On Tuesday, the United States Supreme Court granted the petition by New Jersey to have its appeal heard to legalize sports betting in the state. 

This is a big deal for New Jersey, which has been fighting to legalize sports betting since 2009 when Sen. Ray Lesniak filed a suit to challenge PASPA (the Professional and Amateur Sports Protection Act, which bans sports betting in all but four states).

If you haven't been following the case, I’ll try to break this down for you as quickly as possible. Here’s a timeline of how the legal battle has gone so far and it’s roughly like this: 

1992: PASPA is passed into law, which was ironically introduced by New Jersey Senator and former NBA player Bill Bradley. 

1994: New Jersey is given until Jan. 1 of this year in a deadline imposed by Congress to approve legal sports betting. It's sort of a 'last-call' offer for New Jersey, which they don't take advantage of. This continues to be a thorn in the state's side in the legal battle today.   

2009: Sen. Ray Lesniak files suit to challenge PASPA 

Nov. 2011: New Jersey residents vote in favor of legalizing sports betting at 65 percent in a referendum. 

Aug. 2012: NCAA and the four major pro leagues file suit in U.S. federal court to block New Jersey from allowing sports betting. 

March 2013: N.J. District Court judge Michael A. Shipp rules in favor of NCAA & the leagues. 

Sept. 2013: U.S. Third Circuit Court of Appeals upholds the initial ruling by 2-1 with one judge writing a dissent that said PASPA is unconstitutional. 

Oct. 2013: Federal Appeals Court shoots New Jersey down again. 
May 2017: The U.S. Solicitor General advises the Supreme Court it shouldn’t review New Jersey’s case. 

June 27, 2017: The Supreme Court grants New Jersey’s writ of certiorari to hear New Jersey’s case based on its merits. 

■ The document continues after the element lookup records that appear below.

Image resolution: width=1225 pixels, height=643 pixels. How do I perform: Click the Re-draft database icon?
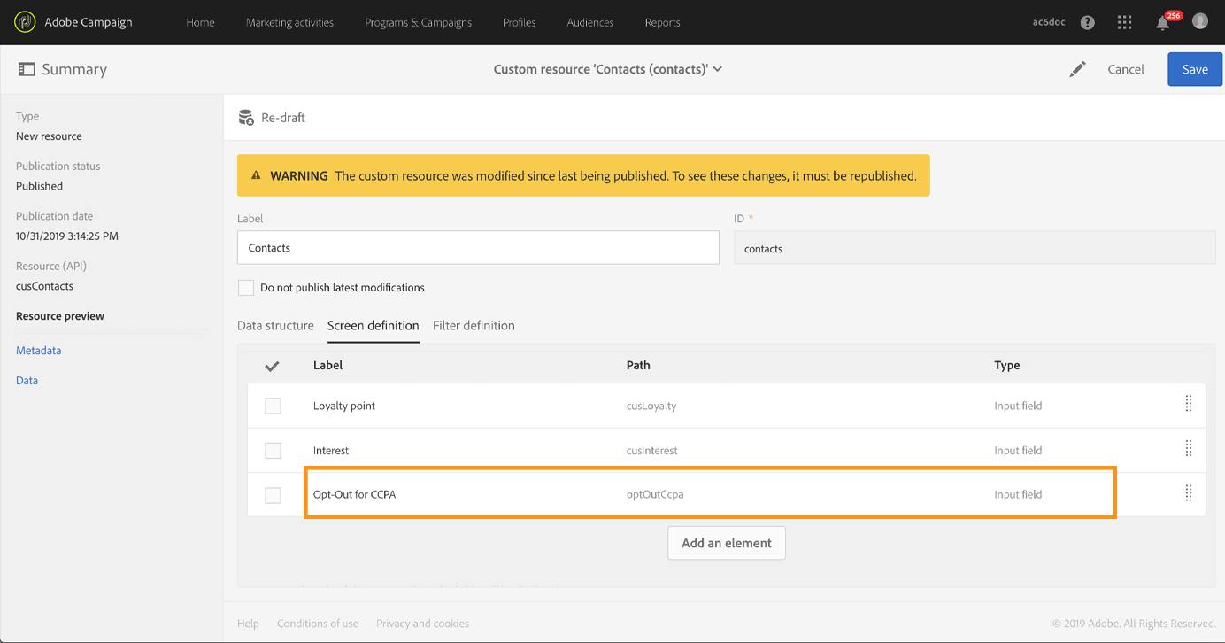tap(247, 118)
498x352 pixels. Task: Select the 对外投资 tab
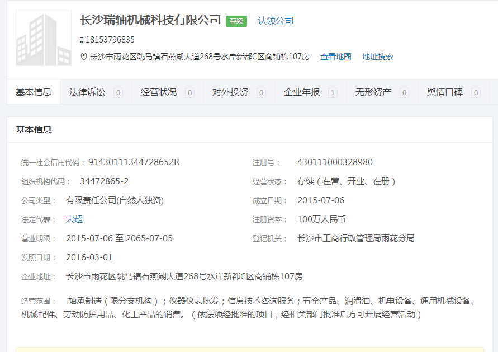230,92
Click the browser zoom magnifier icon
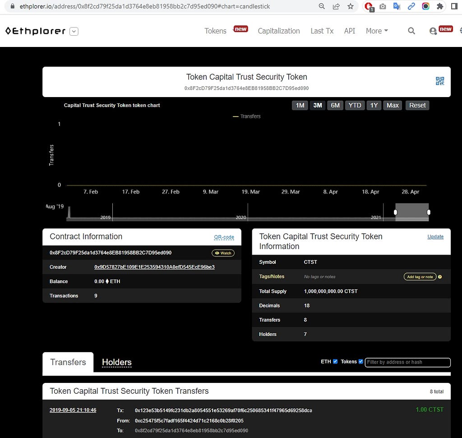The image size is (462, 438). pos(322,6)
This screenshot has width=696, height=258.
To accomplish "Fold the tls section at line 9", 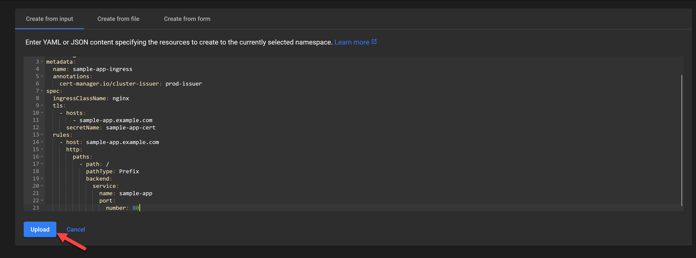I will pyautogui.click(x=42, y=106).
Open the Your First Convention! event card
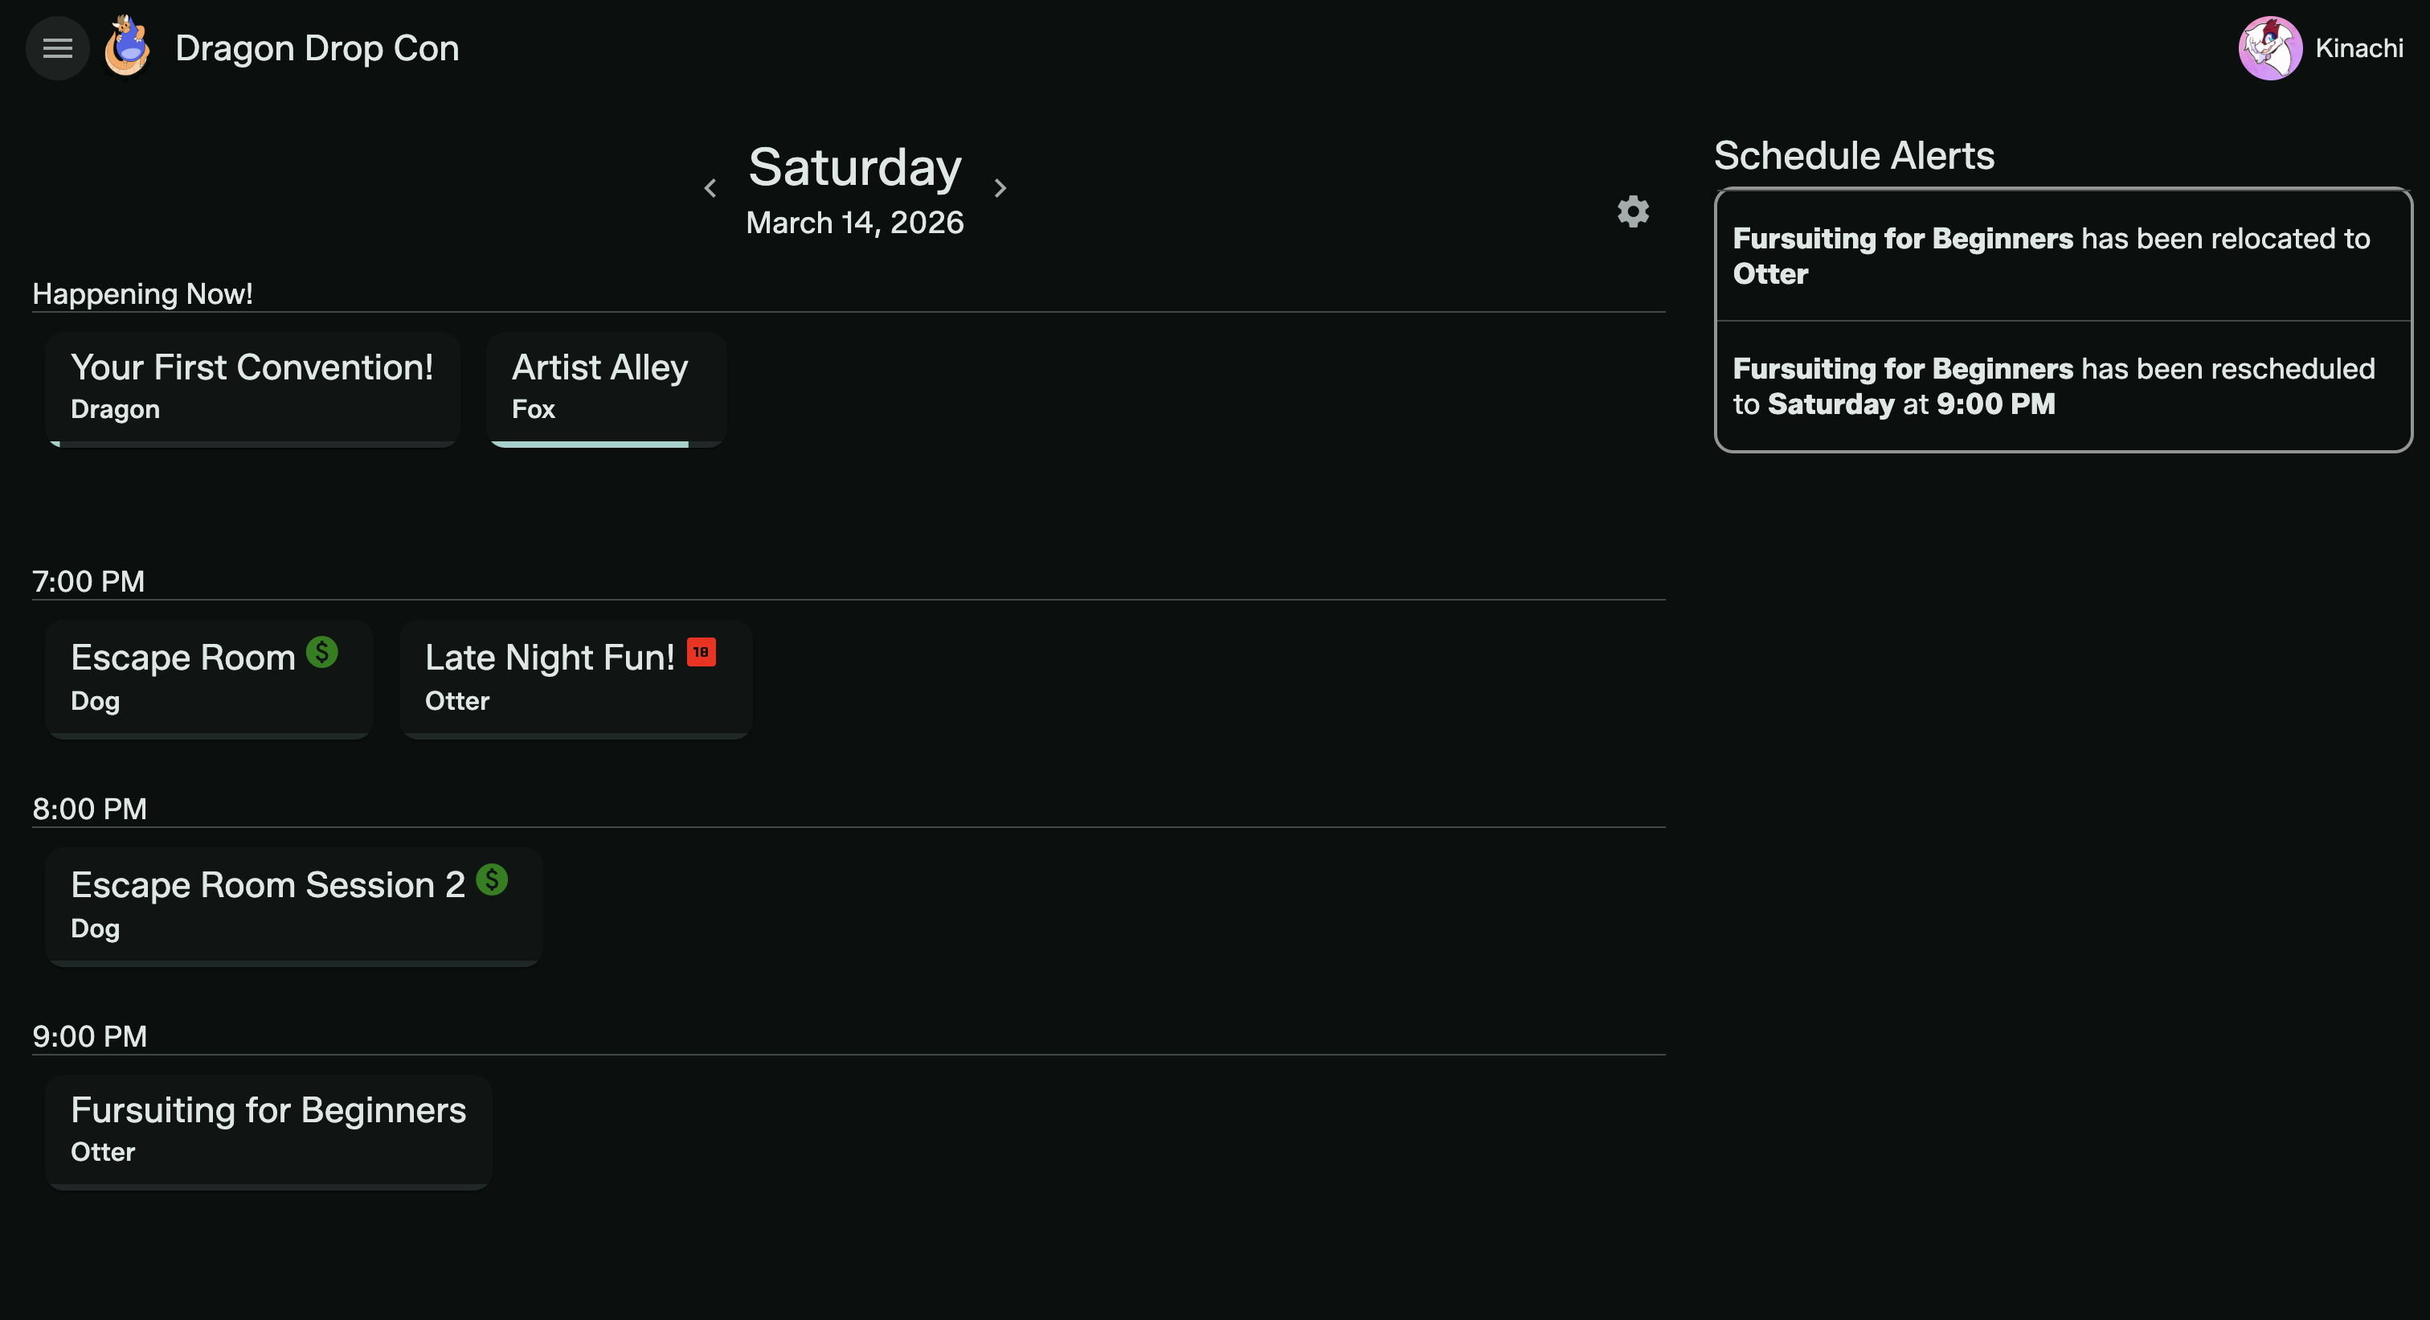The height and width of the screenshot is (1320, 2430). pos(252,387)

The latest means the case will now be heard at the highest level, the Supreme Court. SCOTUS will rule on whether or not PASPA is constitutional and the proceedings will go like this: 

Aug. 10: NJ’s merits brief
Aug. 17: Amici briefs
Sept. 14: Leagues’ response brief
Oct. 14: NJ’s reply brief 

New Jersey will likely once again argue that PASPA isn’t constitutional at all. They say it violates the 10th amendment and equal sovereignty whereby every state is supposed to be able to make its own laws as long as they fall in line with federal ones. It's called "commandeering" and you'll hear that term a lot in this case.

Four states were grandfathered in to allow sports betting when it was introduced in 1992 – Delaware, Montana, Nevada and Oregon. It remains the only law in the U.S. where certain states have been granted exemptions and others haven’t. 

The NCAA and the leagues, who are opposing New Jersey, will argue that not only is PASPA constitutional but allowing sports betting would threaten the integrity of their games. You know – because once sports betting is legal people will start fixing games all over the place. 

The latest is a big step forward for New Jersey – especially considering the Solicitor General recommended that SCOTUS not give it the time of day. If New Jersey loses, the state at least succeeded in giving this case more legitimacy and it has thrust it back into the spotlight. 

I’m no lawyer but I’d say New Jersey is about a 4-1 underdog, maybe 3-1, to win this one. There are a few things that are different since 2013, though, and they are: 

1.    The NFL and NHL will soon have teams in Las Vegas. The leagues previously argued that sports betting would cause irreparable harm to their sports but this kills that argument.  
2.    Daily fantasy sports have exploded. The leagues have deals with these companies and it’s a frail argument that this isn’t a form of sports betting. 
3.    The American Gaming Association and other supporters have ramped up their lobbying efforts to overturn PASPA and support legalization nationwide. 
4.    Trump is in the White House. He has spoken in favor of legalizing sports betting in years past as a casino owner and some feel this could help the cause. 

Time will tell what happens for sports betting in the Garden State but this ruling creates some momentum for legalization. Those in favor of legalizing sports betting could be in for an exciting autumn.